*Exercice proposé 1:* Reproduisez intégralement l'extrait sur l'internationalisme, sans y changer quoi que ce soit.
#### Extrait fourni
Dans le Sud, les projets progressistes ont eu du mal à se développer librement (Venezuela, Bolivie, Cuba, etc.) en grande partie à cause de l’impérialisme américain.

J’aimerais donc aborder la question de l’internationalisme et de son rapport avec la construction du pouvoir de la gauche. J’ai l’impression que beaucoup de personnes, d’étudiants ou même de militants progressistes considèrent que la politique internationale est éloignée de leur vie quotidienne ou de leurs luttes locales. C’est très différent de ce qui s’est passé, par exemple, dans les années 1960 où la résistance à la guerre du Viêt Nam, la décolonisation et la construction du socialisme étaient liées pour de nombreuses personnes et considérées comme faisant partie du même mouvement. Pourriez-vous expliquer, tout d’abord, pourquoi l’internationalisme est important pour construire des institutions progressistes de gauche ? Et, deuxièmement, pourquoi vous proposez la Troisième internationale, ou Internationale communiste, comme une ressource importante pour reconstruire l’internationalisme à l’heure actuelle ?

Paweł Wargan : Il y a une histoire que j’ai entendue à plusieurs reprises : les acteurs changent, le décor change, mais l’histoire reste à peu près la même. Ému par les exploits de Che Guevara, un socialiste américain enthousiaste se rend au Nicaragua. Il visite les campements du mouvement sandiniste, qui mène une lutte armée contre le gouvernement Somoza, soutenu par les États-Unis.
« Je veux me joindre à votre lutte », dit-il. « Qu’est-ce que je peux faire pour vous aider ? » La réponse est brutale : « Rentrez chez vous et faites la révolution aux États-Unis ».
########
#### Enregistrements fournis
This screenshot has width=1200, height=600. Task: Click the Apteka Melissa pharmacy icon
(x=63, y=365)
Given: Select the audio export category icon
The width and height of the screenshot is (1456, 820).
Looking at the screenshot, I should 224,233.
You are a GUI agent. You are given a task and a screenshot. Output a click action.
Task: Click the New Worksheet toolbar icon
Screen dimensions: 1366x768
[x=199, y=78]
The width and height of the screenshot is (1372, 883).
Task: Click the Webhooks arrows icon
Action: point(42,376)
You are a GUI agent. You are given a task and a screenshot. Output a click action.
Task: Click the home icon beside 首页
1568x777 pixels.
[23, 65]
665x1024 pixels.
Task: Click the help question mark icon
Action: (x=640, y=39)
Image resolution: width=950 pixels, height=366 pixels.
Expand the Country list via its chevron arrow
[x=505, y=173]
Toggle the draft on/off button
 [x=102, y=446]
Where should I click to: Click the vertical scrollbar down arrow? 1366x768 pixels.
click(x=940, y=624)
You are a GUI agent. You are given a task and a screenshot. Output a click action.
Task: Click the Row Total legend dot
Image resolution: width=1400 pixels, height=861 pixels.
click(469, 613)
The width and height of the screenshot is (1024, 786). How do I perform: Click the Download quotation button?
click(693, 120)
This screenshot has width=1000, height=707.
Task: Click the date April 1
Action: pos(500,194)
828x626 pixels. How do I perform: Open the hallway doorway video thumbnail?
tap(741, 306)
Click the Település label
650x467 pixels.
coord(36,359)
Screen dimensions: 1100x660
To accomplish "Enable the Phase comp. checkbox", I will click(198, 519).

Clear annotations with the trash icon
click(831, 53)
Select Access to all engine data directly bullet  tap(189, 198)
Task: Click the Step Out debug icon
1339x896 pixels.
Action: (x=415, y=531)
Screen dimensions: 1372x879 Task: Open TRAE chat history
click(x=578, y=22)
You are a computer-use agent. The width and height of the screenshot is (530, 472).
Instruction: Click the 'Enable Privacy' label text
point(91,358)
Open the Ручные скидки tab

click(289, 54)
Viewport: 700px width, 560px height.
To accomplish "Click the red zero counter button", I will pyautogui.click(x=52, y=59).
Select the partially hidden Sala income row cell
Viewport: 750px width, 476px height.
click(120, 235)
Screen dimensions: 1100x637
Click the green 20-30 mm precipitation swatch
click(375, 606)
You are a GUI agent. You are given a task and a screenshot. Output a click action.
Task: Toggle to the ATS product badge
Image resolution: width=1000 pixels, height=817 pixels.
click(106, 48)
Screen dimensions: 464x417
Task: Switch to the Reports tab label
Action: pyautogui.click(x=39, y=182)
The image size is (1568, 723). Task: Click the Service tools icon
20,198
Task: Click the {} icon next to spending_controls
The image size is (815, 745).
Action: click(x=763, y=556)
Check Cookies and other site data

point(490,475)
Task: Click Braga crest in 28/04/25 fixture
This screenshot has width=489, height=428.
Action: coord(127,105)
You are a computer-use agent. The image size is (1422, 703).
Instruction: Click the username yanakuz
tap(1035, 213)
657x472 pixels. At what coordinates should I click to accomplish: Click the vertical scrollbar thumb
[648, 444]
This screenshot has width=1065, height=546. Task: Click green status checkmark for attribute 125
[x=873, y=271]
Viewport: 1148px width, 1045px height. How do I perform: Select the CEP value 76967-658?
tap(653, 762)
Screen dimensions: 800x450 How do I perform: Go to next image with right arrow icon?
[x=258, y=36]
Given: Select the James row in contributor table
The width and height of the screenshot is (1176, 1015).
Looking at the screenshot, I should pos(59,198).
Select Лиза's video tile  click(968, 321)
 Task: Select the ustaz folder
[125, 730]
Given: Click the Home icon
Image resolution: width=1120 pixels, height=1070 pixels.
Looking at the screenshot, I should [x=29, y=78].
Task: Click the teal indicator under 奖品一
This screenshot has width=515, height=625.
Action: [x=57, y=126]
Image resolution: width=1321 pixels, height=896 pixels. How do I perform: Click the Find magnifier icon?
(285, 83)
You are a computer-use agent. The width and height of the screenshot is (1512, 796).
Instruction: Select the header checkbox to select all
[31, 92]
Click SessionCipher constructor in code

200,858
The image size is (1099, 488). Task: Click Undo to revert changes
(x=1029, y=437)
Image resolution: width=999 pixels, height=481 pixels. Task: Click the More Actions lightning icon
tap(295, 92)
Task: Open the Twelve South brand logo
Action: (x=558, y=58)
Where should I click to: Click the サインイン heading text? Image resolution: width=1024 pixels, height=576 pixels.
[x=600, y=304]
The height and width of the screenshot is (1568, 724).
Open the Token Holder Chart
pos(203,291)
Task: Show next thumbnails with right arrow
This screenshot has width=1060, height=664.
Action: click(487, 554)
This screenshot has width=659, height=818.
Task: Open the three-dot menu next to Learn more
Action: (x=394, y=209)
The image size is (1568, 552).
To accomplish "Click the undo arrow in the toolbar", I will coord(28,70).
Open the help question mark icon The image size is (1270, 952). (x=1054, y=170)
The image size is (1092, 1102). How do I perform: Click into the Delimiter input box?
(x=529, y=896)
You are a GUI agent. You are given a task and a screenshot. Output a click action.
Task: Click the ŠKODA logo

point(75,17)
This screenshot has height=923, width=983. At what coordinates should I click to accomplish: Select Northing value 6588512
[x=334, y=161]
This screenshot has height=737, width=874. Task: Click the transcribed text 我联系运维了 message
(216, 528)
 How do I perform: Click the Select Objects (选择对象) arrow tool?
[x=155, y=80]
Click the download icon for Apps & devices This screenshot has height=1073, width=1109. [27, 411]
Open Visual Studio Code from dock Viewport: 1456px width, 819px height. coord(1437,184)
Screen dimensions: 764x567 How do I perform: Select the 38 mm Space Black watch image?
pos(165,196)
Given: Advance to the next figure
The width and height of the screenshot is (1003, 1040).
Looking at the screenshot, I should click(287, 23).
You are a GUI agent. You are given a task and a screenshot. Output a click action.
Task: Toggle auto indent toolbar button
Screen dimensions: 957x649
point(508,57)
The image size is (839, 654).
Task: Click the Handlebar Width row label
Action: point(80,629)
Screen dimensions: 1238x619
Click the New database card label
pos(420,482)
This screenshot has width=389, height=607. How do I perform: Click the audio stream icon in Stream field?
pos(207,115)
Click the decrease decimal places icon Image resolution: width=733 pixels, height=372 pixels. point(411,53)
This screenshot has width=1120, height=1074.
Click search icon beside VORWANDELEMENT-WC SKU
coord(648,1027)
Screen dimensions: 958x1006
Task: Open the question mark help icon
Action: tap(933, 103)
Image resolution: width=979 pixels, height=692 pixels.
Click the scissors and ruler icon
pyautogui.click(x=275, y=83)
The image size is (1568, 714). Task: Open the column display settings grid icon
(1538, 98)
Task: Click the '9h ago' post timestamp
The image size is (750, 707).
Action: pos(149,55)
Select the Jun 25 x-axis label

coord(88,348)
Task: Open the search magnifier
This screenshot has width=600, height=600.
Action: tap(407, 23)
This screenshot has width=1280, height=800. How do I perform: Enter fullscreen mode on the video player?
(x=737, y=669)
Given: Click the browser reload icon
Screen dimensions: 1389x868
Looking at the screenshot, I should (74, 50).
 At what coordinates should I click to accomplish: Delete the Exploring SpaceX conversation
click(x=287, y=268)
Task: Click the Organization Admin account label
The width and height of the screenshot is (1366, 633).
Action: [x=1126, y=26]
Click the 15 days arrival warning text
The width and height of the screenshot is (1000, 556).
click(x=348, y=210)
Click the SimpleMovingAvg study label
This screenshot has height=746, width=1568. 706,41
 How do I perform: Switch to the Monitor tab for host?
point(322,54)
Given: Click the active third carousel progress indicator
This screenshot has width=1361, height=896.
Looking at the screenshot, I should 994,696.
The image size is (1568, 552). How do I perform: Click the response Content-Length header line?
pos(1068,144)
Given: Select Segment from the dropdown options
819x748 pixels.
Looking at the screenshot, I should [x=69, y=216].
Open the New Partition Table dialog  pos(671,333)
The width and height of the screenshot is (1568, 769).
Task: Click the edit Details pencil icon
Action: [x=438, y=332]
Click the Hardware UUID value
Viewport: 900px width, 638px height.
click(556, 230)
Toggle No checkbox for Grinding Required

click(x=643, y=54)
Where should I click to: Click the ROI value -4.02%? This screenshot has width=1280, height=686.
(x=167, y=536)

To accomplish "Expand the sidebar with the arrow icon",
########
*Exercice proposé 2:* Dans les enregistrements, reprenez la partie qui s'ouvre sur la ligne contenant « Given: Select the James » et se termine par la ligne contenant « pos(203,291) », en remplaçant « icon » par « symbol » sans rien modifier d'autre. Ne donnez que ces lignes.

*Réponse rédigée 1:*
Dans le Sud, les projets progressistes ont eu du mal à se développer librement (Venezuela, Bolivie, Cuba, etc.) en grande partie à cause de l’impérialisme américain.

J’aimerais donc aborder la question de l’internationalisme et de son rapport avec la construction du pouvoir de la gauche. J’ai l’impression que beaucoup de personnes, d’étudiants ou même de militants progressistes considèrent que la politique internationale est éloignée de leur vie quotidienne ou de leurs luttes locales. C’est très différent de ce qui s’est passé, par exemple, dans les années 1960 où la résistance à la guerre du Viêt Nam, la décolonisation et la construction du socialisme étaient liées pour de nombreuses personnes et considérées comme faisant partie du même mouvement. Pourriez-vous expliquer, tout d’abord, pourquoi l’internationalisme est important pour construire des institutions progressistes de gauche ? Et, deuxièmement, pourquoi vous proposez la Troisième internationale, ou Internationale communiste, comme une ressource importante pour reconstruire l’internationalisme à l’heure actuelle ?

Paweł Wargan : Il y a une histoire que j’ai entendue à plusieurs reprises : les acteurs changent, le décor change, mais l’histoire reste à peu près la même. Ému par les exploits de Che Guevara, un socialiste américain enthousiaste se rend au Nicaragua. Il visite les campements du mouvement sandiniste, qui mène une lutte armée contre le gouvernement Somoza, soutenu par les États-Unis.
« Je veux me joindre à votre lutte », dit-il. « Qu’est-ce que je peux faire pour vous aider ? » La réponse est brutale : « Rentrez chez vous et faites la révolution aux États-Unis ».

*Réponse rédigée 2:*
Given: Select the James row in contributor table
The width and height of the screenshot is (1176, 1015).
Looking at the screenshot, I should pos(59,198).
Select Лиза's video tile  click(968, 321)
 Task: Select the ustaz folder
[125, 730]
Given: Click the Home symbol
Image resolution: width=1120 pixels, height=1070 pixels.
Looking at the screenshot, I should [x=29, y=78].
Task: Click the teal indicator under 奖品一
This screenshot has width=515, height=625.
Action: [x=57, y=126]
Image resolution: width=1321 pixels, height=896 pixels. How do I perform: Click the Find magnifier symbol?
(285, 83)
You are a computer-use agent. The width and height of the screenshot is (1512, 796).
Instruction: Select the header checkbox to select all
[31, 92]
Click SessionCipher constructor in code

200,858
The image size is (1099, 488). Task: Click Undo to revert changes
(x=1029, y=437)
Image resolution: width=999 pixels, height=481 pixels. Task: Click the More Actions lightning symbol
tap(295, 92)
Task: Open the Twelve South brand logo
Action: (x=558, y=58)
Where should I click to: Click the サインイン heading text? Image resolution: width=1024 pixels, height=576 pixels.
[x=600, y=304]
The height and width of the screenshot is (1568, 724).
Open the Token Holder Chart
pos(203,291)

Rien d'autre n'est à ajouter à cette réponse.